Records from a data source
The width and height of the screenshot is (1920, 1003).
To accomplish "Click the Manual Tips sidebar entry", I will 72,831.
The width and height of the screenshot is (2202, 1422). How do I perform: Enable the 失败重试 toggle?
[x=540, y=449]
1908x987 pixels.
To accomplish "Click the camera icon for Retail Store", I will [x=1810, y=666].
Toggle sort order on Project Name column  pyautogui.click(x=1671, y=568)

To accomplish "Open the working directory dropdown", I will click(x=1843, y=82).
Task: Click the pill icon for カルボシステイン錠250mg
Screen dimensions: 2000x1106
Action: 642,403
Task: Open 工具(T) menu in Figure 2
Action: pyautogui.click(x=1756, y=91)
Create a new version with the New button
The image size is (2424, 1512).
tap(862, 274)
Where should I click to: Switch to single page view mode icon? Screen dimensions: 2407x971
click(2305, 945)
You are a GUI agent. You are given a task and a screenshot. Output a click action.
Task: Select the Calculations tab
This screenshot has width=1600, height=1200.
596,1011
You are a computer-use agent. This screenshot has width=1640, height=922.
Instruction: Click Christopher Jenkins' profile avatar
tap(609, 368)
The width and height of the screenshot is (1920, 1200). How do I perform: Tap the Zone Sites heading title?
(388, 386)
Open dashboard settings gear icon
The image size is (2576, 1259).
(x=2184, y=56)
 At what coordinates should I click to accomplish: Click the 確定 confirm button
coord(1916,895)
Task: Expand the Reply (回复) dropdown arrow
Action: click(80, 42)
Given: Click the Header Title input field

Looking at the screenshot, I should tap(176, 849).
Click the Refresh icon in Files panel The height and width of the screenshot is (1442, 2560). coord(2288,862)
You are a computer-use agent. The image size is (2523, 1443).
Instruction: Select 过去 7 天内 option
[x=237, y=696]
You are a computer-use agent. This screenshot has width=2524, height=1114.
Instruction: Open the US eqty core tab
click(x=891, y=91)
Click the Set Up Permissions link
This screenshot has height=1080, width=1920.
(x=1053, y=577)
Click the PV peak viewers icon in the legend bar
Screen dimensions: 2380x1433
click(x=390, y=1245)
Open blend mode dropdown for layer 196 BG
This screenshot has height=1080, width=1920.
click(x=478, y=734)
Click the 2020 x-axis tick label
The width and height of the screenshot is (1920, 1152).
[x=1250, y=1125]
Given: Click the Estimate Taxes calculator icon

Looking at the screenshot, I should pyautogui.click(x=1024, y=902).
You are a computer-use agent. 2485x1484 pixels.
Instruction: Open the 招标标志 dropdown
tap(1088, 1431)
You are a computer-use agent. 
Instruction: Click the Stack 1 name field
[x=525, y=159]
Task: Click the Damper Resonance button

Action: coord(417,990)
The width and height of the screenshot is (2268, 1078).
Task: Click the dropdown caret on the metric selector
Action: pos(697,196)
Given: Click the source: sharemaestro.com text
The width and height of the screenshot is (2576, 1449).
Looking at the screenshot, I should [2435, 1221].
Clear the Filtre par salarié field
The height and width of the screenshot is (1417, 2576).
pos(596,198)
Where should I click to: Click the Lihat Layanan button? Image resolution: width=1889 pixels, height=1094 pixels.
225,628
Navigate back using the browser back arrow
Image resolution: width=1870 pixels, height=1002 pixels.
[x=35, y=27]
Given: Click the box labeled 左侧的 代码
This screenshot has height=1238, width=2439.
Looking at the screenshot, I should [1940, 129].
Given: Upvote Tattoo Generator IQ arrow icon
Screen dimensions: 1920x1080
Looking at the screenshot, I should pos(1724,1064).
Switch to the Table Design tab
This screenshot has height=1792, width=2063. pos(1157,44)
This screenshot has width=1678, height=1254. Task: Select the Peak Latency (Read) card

Task: Reprint exactly the lines above that start at the one with "Instruction: Click the Stack 1 name field" and end at the one with "Given: Click the box labeled 左侧的 代码", keeping both and adding none.

Response for this exercise:
Instruction: Click the Stack 1 name field
[x=525, y=159]
Task: Click the Damper Resonance button

Action: coord(417,990)
The width and height of the screenshot is (2268, 1078).
Task: Click the dropdown caret on the metric selector
Action: pos(697,196)
Given: Click the source: sharemaestro.com text
The width and height of the screenshot is (2576, 1449).
Looking at the screenshot, I should [2435, 1221].
Clear the Filtre par salarié field
The height and width of the screenshot is (1417, 2576).
pos(596,198)
Where should I click to: Click the Lihat Layanan button? Image resolution: width=1889 pixels, height=1094 pixels.
225,628
Navigate back using the browser back arrow
Image resolution: width=1870 pixels, height=1002 pixels.
[x=35, y=27]
Given: Click the box labeled 左侧的 代码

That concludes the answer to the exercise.